<<<<

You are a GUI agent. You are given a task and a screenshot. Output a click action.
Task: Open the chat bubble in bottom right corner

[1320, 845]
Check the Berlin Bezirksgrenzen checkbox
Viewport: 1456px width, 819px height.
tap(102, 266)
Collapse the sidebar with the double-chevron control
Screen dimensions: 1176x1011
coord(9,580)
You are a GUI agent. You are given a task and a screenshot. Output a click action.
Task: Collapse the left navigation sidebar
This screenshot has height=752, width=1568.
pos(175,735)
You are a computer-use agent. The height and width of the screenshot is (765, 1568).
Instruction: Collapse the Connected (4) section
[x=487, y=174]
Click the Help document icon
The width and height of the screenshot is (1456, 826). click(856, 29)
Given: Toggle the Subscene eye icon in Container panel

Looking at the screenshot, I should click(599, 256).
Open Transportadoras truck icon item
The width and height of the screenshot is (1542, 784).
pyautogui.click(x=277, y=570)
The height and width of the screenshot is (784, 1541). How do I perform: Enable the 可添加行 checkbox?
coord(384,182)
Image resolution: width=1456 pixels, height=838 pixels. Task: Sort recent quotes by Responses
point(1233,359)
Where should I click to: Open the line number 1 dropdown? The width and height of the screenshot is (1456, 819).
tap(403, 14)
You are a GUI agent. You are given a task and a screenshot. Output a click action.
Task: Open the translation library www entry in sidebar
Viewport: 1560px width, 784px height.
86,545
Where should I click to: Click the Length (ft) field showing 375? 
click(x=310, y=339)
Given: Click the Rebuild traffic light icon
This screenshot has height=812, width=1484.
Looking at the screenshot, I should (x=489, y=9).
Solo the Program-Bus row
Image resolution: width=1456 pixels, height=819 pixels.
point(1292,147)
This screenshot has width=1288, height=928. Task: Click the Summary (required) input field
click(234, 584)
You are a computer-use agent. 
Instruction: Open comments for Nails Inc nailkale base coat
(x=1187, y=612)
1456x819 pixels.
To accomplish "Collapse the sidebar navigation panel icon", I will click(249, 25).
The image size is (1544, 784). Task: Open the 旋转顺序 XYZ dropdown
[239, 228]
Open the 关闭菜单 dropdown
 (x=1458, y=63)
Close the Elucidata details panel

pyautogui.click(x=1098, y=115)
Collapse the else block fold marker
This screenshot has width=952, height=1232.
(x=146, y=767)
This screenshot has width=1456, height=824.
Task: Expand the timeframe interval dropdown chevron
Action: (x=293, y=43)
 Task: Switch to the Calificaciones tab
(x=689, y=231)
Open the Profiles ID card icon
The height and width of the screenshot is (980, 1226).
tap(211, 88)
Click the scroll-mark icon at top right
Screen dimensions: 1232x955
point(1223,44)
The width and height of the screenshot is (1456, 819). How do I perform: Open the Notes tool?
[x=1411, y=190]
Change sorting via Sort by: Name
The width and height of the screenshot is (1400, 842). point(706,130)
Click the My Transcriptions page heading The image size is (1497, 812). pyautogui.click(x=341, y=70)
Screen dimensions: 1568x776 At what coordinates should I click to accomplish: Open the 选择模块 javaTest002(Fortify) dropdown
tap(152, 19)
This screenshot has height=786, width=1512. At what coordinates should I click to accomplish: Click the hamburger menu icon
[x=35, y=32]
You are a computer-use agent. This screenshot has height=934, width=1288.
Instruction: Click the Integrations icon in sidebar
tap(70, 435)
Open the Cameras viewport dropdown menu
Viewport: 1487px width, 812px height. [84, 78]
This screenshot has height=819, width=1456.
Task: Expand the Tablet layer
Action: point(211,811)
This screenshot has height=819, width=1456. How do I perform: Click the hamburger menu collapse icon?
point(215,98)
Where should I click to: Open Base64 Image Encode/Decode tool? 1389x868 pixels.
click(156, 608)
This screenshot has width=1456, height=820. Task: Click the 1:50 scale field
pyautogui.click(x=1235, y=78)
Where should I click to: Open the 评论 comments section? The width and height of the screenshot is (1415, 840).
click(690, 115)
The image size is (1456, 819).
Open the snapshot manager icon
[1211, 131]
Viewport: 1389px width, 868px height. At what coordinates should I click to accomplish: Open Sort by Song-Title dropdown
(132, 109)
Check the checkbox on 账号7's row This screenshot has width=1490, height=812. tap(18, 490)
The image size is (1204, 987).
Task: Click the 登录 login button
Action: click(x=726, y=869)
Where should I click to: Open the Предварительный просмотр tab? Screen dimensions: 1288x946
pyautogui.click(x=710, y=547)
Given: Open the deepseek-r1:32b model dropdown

>>>>

• WHAT IS BEING ASKED
Every entry must be given again exactly as it reads.

• WRITTEN RESPONSE
You are a GUI agent. You are given a task and a screenshot. Output a click action.
Task: Open the chat bubble in bottom right corner

[1320, 845]
Check the Berlin Bezirksgrenzen checkbox
Viewport: 1456px width, 819px height.
tap(102, 266)
Collapse the sidebar with the double-chevron control
Screen dimensions: 1176x1011
coord(9,580)
You are a GUI agent. You are given a task and a screenshot. Output a click action.
Task: Collapse the left navigation sidebar
This screenshot has height=752, width=1568.
pos(175,735)
You are a computer-use agent. The height and width of the screenshot is (765, 1568).
Instruction: Collapse the Connected (4) section
[x=487, y=174]
Click the Help document icon
The width and height of the screenshot is (1456, 826). click(856, 29)
Given: Toggle the Subscene eye icon in Container panel

Looking at the screenshot, I should click(599, 256).
Open Transportadoras truck icon item
The width and height of the screenshot is (1542, 784).
pyautogui.click(x=277, y=570)
The height and width of the screenshot is (784, 1541). How do I perform: Enable the 可添加行 checkbox?
coord(384,182)
Image resolution: width=1456 pixels, height=838 pixels. Task: Sort recent quotes by Responses
point(1233,359)
Where should I click to: Open the line number 1 dropdown? The width and height of the screenshot is (1456, 819).
tap(403, 14)
You are a GUI agent. You are given a task and a screenshot. Output a click action.
Task: Open the translation library www entry in sidebar
Viewport: 1560px width, 784px height.
86,545
Where should I click to: Click the Length (ft) field showing 375? 
click(x=310, y=339)
Given: Click the Rebuild traffic light icon
This screenshot has height=812, width=1484.
Looking at the screenshot, I should (x=489, y=9).
Solo the Program-Bus row
Image resolution: width=1456 pixels, height=819 pixels.
point(1292,147)
This screenshot has width=1288, height=928. Task: Click the Summary (required) input field
click(234, 584)
You are a computer-use agent. 
Instruction: Open comments for Nails Inc nailkale base coat
(x=1187, y=612)
1456x819 pixels.
To accomplish "Collapse the sidebar navigation panel icon", I will click(249, 25).
The image size is (1544, 784). Task: Open the 旋转顺序 XYZ dropdown
[239, 228]
Open the 关闭菜单 dropdown
 (x=1458, y=63)
Close the Elucidata details panel

pyautogui.click(x=1098, y=115)
Collapse the else block fold marker
This screenshot has width=952, height=1232.
(x=146, y=767)
This screenshot has width=1456, height=824.
Task: Expand the timeframe interval dropdown chevron
Action: (x=293, y=43)
 Task: Switch to the Calificaciones tab
(x=689, y=231)
Open the Profiles ID card icon
The height and width of the screenshot is (980, 1226).
tap(211, 88)
Click the scroll-mark icon at top right
Screen dimensions: 1232x955
point(1223,44)
The width and height of the screenshot is (1456, 819). How do I perform: Open the Notes tool?
[x=1411, y=190]
Change sorting via Sort by: Name
The width and height of the screenshot is (1400, 842). point(706,130)
Click the My Transcriptions page heading The image size is (1497, 812). pyautogui.click(x=341, y=70)
Screen dimensions: 1568x776 At what coordinates should I click to accomplish: Open the 选择模块 javaTest002(Fortify) dropdown
tap(152, 19)
This screenshot has height=786, width=1512. At what coordinates should I click to accomplish: Click the hamburger menu icon
[x=35, y=32]
You are a computer-use agent. This screenshot has height=934, width=1288.
Instruction: Click the Integrations icon in sidebar
tap(70, 435)
Open the Cameras viewport dropdown menu
Viewport: 1487px width, 812px height. [84, 78]
This screenshot has height=819, width=1456.
Task: Expand the Tablet layer
Action: point(211,811)
This screenshot has height=819, width=1456. How do I perform: Click the hamburger menu collapse icon?
point(215,98)
Where should I click to: Open Base64 Image Encode/Decode tool? 1389x868 pixels.
click(156, 608)
This screenshot has width=1456, height=820. Task: Click the 1:50 scale field
pyautogui.click(x=1235, y=78)
Where should I click to: Open the 评论 comments section? The width and height of the screenshot is (1415, 840).
click(690, 115)
The image size is (1456, 819).
Open the snapshot manager icon
[1211, 131]
Viewport: 1389px width, 868px height. At what coordinates should I click to accomplish: Open Sort by Song-Title dropdown
(132, 109)
Check the checkbox on 账号7's row This screenshot has width=1490, height=812. tap(18, 490)
The image size is (1204, 987).
Task: Click the 登录 login button
Action: click(x=726, y=869)
Where should I click to: Open the Предварительный просмотр tab? Screen dimensions: 1288x946
pyautogui.click(x=710, y=547)
Given: Open the deepseek-r1:32b model dropdown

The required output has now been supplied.